Documentation has section on choosing allocator [0].

[0] https://ziglang.org/documentation/master/#Choosing-an-Alloca...

ben-schaaf1 year ago

The point of these kinds of allocators is to not ever free their allocations. Unfortunately not having a free breaks generic code, so having a no-op free is the only real solution.

throwawaymaths1 year ago

No. You definitely want it to not cause an error/panic (zig does not have exceptions).

1. Frees are never supposed to error

2. You want code to be interchangeable so that you can try out different allocators.

3. Eventually when someone writes a lifetime analysis tool for zig, you'll want to signify the memory as freed

4. If your program is long-running (the bumping is part of a subtask) you probably want the bump allocator to be itself freed on its own lifetime, so you'll eventually free that memory.

renox1 year ago

It's not the 'default' it's the behaviour of this allocator.

This makes this allocator fast, but it should clearly be named/described I agree.

jpcfl1 year ago

Thanks. Yeah, that's my point. The naming doesn't make it obvious.

Personally, I would have called this a StackAllocator, that way the alloc/free order requirement is obvious. I would have made the default behavior to 'panic()' if you don't satisfy the precondition of freeing the most recently allocated buffer.

If somebody really wanted to make free a no-op, I'd offer a feature flag to turn that on.

Jamie99121 year ago

I really like how quickly your blog loads, and how each section doesn't make another web request

olivermuty1 year ago

I don’t know zig and I am lazy, can someone explain his comment about why not freeing the input would lower the printed memory usage?

mirekrusin1 year ago

It's not zig, bump allocator behaves like this in rust or any other language.

It doesn't reclaim space on free - it's no-op.

The only thing you can do without extra tracking is to reclaim space for last allocated buffer - and zig does just that.
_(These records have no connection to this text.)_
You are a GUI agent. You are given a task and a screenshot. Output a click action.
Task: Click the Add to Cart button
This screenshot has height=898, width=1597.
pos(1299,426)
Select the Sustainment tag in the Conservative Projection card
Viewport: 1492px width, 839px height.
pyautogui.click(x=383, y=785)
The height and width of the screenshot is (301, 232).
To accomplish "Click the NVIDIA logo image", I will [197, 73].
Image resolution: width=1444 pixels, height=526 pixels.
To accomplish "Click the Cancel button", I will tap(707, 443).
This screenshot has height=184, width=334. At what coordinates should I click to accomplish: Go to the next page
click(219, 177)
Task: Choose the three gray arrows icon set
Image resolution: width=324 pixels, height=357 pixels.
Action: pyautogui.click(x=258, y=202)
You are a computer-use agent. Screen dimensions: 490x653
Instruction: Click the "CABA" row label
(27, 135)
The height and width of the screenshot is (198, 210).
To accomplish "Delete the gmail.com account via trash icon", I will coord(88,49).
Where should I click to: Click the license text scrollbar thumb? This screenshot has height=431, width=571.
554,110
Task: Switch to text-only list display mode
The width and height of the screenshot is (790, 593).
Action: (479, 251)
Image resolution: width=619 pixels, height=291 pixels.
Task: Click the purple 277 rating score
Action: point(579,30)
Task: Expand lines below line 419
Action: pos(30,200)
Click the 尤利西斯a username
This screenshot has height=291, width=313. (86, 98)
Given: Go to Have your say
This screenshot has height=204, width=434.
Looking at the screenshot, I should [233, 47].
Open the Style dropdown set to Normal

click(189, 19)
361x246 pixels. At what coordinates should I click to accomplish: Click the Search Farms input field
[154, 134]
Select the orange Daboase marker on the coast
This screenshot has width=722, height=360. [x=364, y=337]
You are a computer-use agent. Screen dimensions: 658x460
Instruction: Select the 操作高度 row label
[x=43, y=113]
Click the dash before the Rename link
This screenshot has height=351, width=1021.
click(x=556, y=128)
You can do it because you have all information available to do it, that's the only reason.

You could add extra rule where free on last allocated buffer triggers all reclamations on the tail - but you'd have to add extra tracking stuff - ie. at the end of the buffer that grows inwards.

But this adds extra complication which is outside of scope for this allocator. You can have other one that does it.

krut-patel1 year ago

In case you were referring to the footnote, it suggests "freeing the input would not lower the printed memory usage".

Let me know if you need a full explanation as to why.

attrutt1 year ago

Seems like a user problem more than anything else

flohofwoe1 year ago

It's foremost a naming problem, FixedBufferAllocator doesn't hint that it is actually is a bit of a weird mix of a bump and stack allocator (IMHO if it would be a bump allocator it shouldn't have a free function at all, and for a stack allocator the free function should probably be called pop).

However both doesn't match Zig's expected alloc/free allocator interface, which is an interesting design challenge on its own.

mcherm1 year ago

Not at all. Viewed one way it isn't a problem at all (the user found and fixed the issue). Viewed another way, it is a flaw in the docs for FixedBufferAllocator that it offers a "free()" call but fails to make clear that this only works when freeing at the end of the allocated region.